──────── Page text ────────

Robert Alexander Belfer (born 1935) is an American oilman and philanthropist who is known for his stake in Enron and is the namesake of Belfer Center for Science and International Affairs at Harvard Kennedy School.

Early life and education 
Belfer is the son of American oil industry executive and multimillionaire Arthur Belfer, who founded the Belco Petroleum Corporation and transformed it into a Fortune 500 company. He was born in Kraków, Poland in 1935 and graduated from Columbia College in 1955 and Harvard Law School in 1958.

Career 
After completing law school, Belfer joined the Belco Petroleum Corp. He was elected president in 1960 and was named its chairman in 1985. The company subsequently merged into one of the predecessors of Enron Corp, the Omaha, Nebraska-based InterNorth, Inc., and the Belfer family received a sizeable equity stake in the transaction, eventually becoming Enron's largest shareholder. What the family received was a special class of stock by which each share could be convertible into 27 common shares and paid big dividends. Belfer served the board of directors of Enron and was estimated to have held over 16 million Enron shares as of August, 2000. However, he was reported to be reticent on the board and was not involved in the operations of the company. He resigned from the board in June, 2002.

His shares earned him a spot on the Forbes 400. However, after the collapse of stock prices following the Enron scandal, the Belfer family holdings, valued at $661 million at the peak stock price of August 2000, were valued at just $6.3 million in 2001. The preferred shares he and his family owned in Enron would have been worth as much as $1.4 billion, according to analysts.

Nevertheless, prior to the Enron collapse, he had diversified into New York City real estate and founded a second energy company, Belco Oil & Gas Corp., in 1992. The company went public in 1996 through Goldman Sachs, raising more than $100 million. It was acquired by a Denver-based oil company in 2001.

Philanthropy 
In addition to his business ventures, Belfer is well known for his philanthropic endeavors. He is a major donor to the Metropolitan Museum of Art, where he founded the Robert and Renée Belfer Court for early Greek and prehistoric art in 1996. He also gave generously to John F. Kennedy School of Government, which named Belfer Center for Science and International Affairs after him in 1997. He also donated to Weizmann Institute of Science as well as the Israel Museum.

────────

Questions:
1. In the article on Robert Belfer, what year did Belfer found Belco Oil & Gas Corp.?
2. From the article on Robert Belfer, extract verbatim the part that opens with the words containing "Philanthropy" and closes with "the Israel Museum.".
The data that comes next has no connection to the article on Robert Belfer.

──────── Information shown ────────

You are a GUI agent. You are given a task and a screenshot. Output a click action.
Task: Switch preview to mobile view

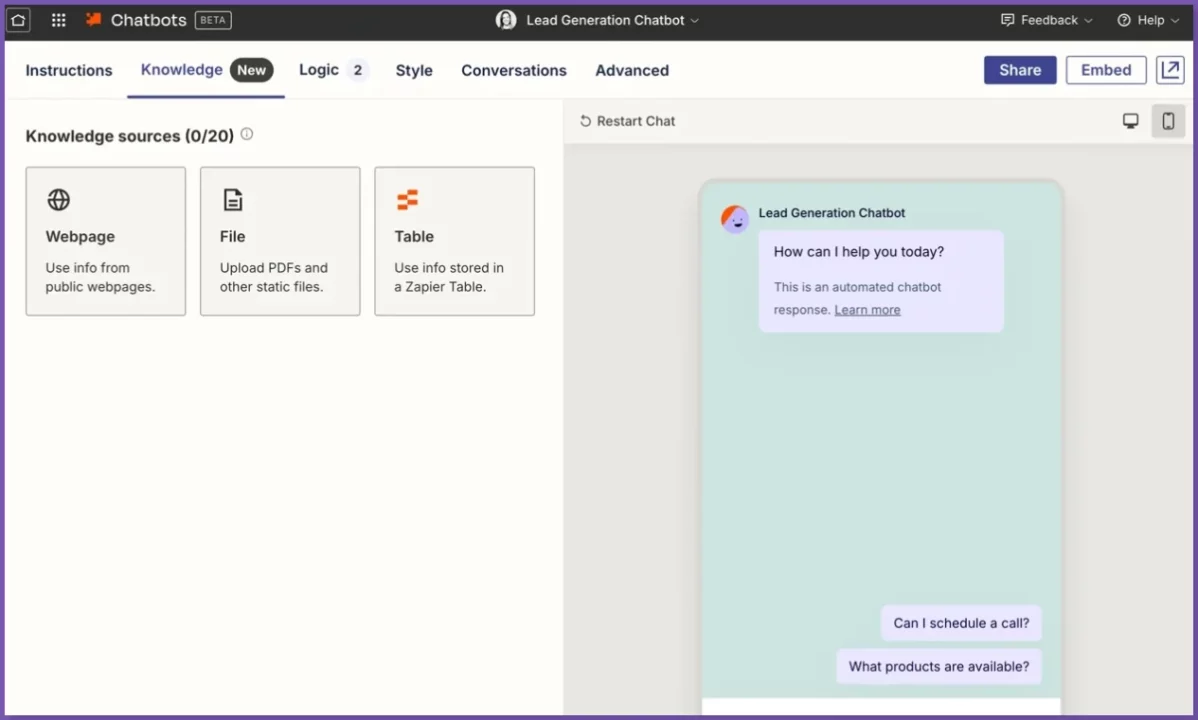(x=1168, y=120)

────────
──────── Information shown ────────

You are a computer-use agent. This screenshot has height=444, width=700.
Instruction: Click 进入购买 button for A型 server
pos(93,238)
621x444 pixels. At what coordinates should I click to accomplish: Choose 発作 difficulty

────────
──────── Information shown ────────

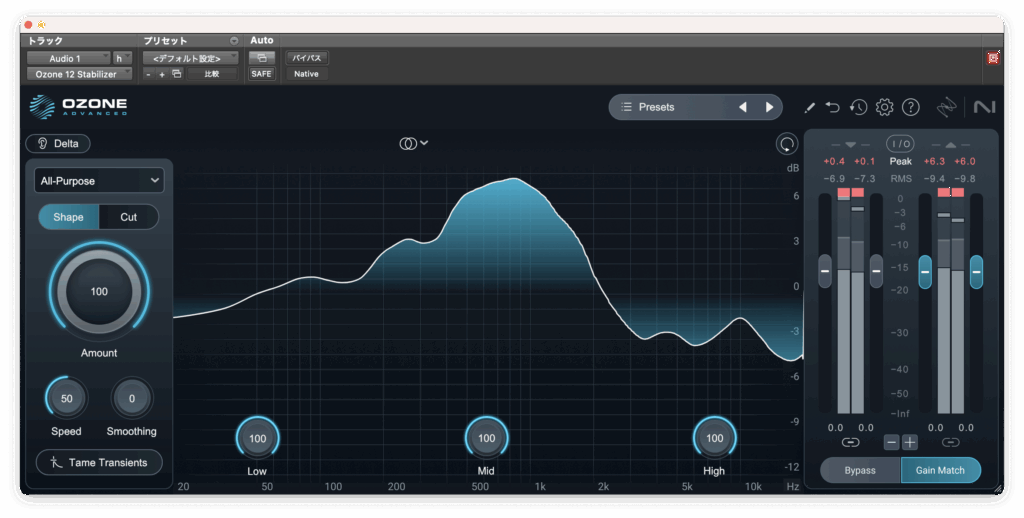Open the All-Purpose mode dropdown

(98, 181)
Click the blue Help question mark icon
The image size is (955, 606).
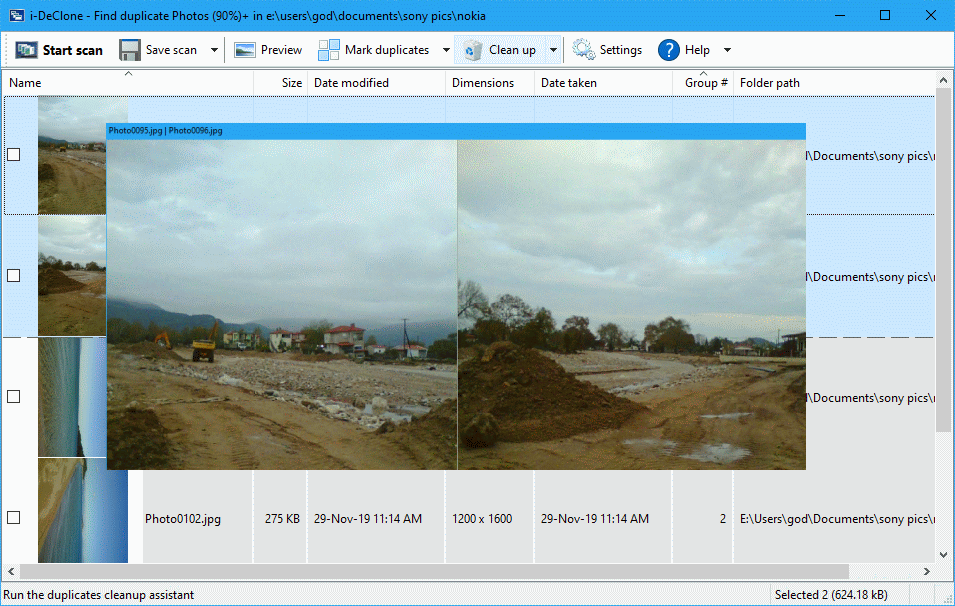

────────

Responses to the exercise:
1. 1992

2.
Philanthropy 
In addition to his business ventures, Belfer is well known for his philanthropic endeavors. He is a major donor to the Metropolitan Museum of Art, where he founded the Robert and Renée Belfer Court for early Greek and prehistoric art in 1996. He also gave generously to John F. Kennedy School of Government, which named Belfer Center for Science and International Affairs after him in 1997. He also donated to Weizmann Institute of Science as well as the Israel Museum.